* _Goal_
Set out every line of the entries below as a Markdown table with the columns Row and Line, numbering the rows and skipping blank lines.

****************

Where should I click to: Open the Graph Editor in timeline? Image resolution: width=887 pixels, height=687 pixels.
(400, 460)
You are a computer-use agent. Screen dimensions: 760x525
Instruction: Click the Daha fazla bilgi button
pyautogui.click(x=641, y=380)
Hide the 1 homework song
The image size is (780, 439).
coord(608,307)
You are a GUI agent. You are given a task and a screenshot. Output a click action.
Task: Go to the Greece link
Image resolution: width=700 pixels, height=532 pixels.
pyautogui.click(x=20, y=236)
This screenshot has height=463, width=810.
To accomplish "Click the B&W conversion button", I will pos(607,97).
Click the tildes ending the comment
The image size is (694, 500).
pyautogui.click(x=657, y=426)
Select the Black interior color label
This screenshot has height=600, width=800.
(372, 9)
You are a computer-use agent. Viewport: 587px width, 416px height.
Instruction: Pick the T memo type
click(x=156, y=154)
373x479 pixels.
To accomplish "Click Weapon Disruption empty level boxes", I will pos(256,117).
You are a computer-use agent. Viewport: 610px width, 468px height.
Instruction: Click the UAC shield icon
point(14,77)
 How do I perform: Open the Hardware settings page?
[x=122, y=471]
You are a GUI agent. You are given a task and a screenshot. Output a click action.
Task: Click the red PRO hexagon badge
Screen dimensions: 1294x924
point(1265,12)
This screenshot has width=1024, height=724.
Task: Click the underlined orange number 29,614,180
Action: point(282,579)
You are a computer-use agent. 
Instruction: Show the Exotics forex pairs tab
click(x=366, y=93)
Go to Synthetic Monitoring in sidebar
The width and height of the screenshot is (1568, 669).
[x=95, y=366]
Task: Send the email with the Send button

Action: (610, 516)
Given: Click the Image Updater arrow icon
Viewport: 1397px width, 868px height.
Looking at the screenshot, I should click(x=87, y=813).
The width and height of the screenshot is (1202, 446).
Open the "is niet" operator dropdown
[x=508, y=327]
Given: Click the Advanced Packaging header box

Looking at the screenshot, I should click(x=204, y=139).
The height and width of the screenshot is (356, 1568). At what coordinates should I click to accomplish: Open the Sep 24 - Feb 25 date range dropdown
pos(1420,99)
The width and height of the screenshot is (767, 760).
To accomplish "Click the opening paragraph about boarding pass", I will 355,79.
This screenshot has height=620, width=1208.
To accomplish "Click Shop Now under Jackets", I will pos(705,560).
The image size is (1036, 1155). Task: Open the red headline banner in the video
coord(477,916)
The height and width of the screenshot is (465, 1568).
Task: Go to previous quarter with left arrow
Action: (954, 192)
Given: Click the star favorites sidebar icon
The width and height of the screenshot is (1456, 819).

****************

* _Written response_
| Row | Line |
|---|---|
| 1 | Where should I click to: Open the Graph Editor in timeline? Image resolution: width=887 pixels, height=687 pixels. |
| 2 | (400, 460) |
| 3 | You are a computer-use agent. Screen dimensions: 760x525 |
| 4 | Instruction: Click the Daha fazla bilgi button |
| 5 | pyautogui.click(x=641, y=380) |
| 6 | Hide the 1 homework song |
| 7 | The image size is (780, 439). |
| 8 | coord(608,307) |
| 9 | You are a GUI agent. You are given a task and a screenshot. Output a click action. |
| 10 | Task: Go to the Greece link |
| 11 | Image resolution: width=700 pixels, height=532 pixels. |
| 12 | pyautogui.click(x=20, y=236) |
| 13 | This screenshot has height=463, width=810. |
| 14 | To accomplish "Click the B&W conversion button", I will pos(607,97). |
| 15 | Click the tildes ending the comment |
| 16 | The image size is (694, 500). |
| 17 | pyautogui.click(x=657, y=426) |
| 18 | Select the Black interior color label |
| 19 | This screenshot has height=600, width=800. |
| 20 | (372, 9) |
| 21 | You are a computer-use agent. Viewport: 587px width, 416px height. |
| 22 | Instruction: Pick the T memo type |
| 23 | click(x=156, y=154) |
| 24 | 373x479 pixels. |
| 25 | To accomplish "Click Weapon Disruption empty level boxes", I will pos(256,117). |
| 26 | You are a computer-use agent. Viewport: 610px width, 468px height. |
| 27 | Instruction: Click the UAC shield icon |
| 28 | point(14,77) |
| 29 |  How do I perform: Open the Hardware settings page? |
| 30 | [x=122, y=471] |
| 31 | You are a GUI agent. You are given a task and a screenshot. Output a click action. |
| 32 | Task: Click the red PRO hexagon badge |
| 33 | Screen dimensions: 1294x924 |
| 34 | point(1265,12) |
| 35 | This screenshot has width=1024, height=724. |
| 36 | Task: Click the underlined orange number 29,614,180 |
| 37 | Action: point(282,579) |
| 38 | You are a computer-use agent.  |
| 39 | Instruction: Show the Exotics forex pairs tab |
| 40 | click(x=366, y=93) |
| 41 | Go to Synthetic Monitoring in sidebar |
| 42 | The width and height of the screenshot is (1568, 669). |
| 43 | [x=95, y=366] |
| 44 | Task: Send the email with the Send button |
| 45 | Action: (610, 516) |
| 46 | Given: Click the Image Updater arrow icon |
| 47 | Viewport: 1397px width, 868px height. |
| 48 | Looking at the screenshot, I should click(x=87, y=813). |
| 49 | The width and height of the screenshot is (1202, 446). |
| 50 | Open the "is niet" operator dropdown |
| 51 | [x=508, y=327] |
| 52 | Given: Click the Advanced Packaging header box |
| 53 | Looking at the screenshot, I should click(x=204, y=139). |
| 54 | The height and width of the screenshot is (356, 1568). At what coordinates should I click to accomplish: Open the Sep 24 - Feb 25 date range dropdown |
| 55 | pos(1420,99) |
| 56 | The width and height of the screenshot is (767, 760). |
| 57 | To accomplish "Click the opening paragraph about boarding pass", I will 355,79. |
| 58 | This screenshot has height=620, width=1208. |
| 59 | To accomplish "Click Shop Now under Jackets", I will pos(705,560). |
| 60 | The image size is (1036, 1155). Task: Open the red headline banner in the video |
| 61 | coord(477,916) |
| 62 | The height and width of the screenshot is (465, 1568). |
| 63 | Task: Go to previous quarter with left arrow |
| 64 | Action: (954, 192) |
| 65 | Given: Click the star favorites sidebar icon |
| 66 | The width and height of the screenshot is (1456, 819). |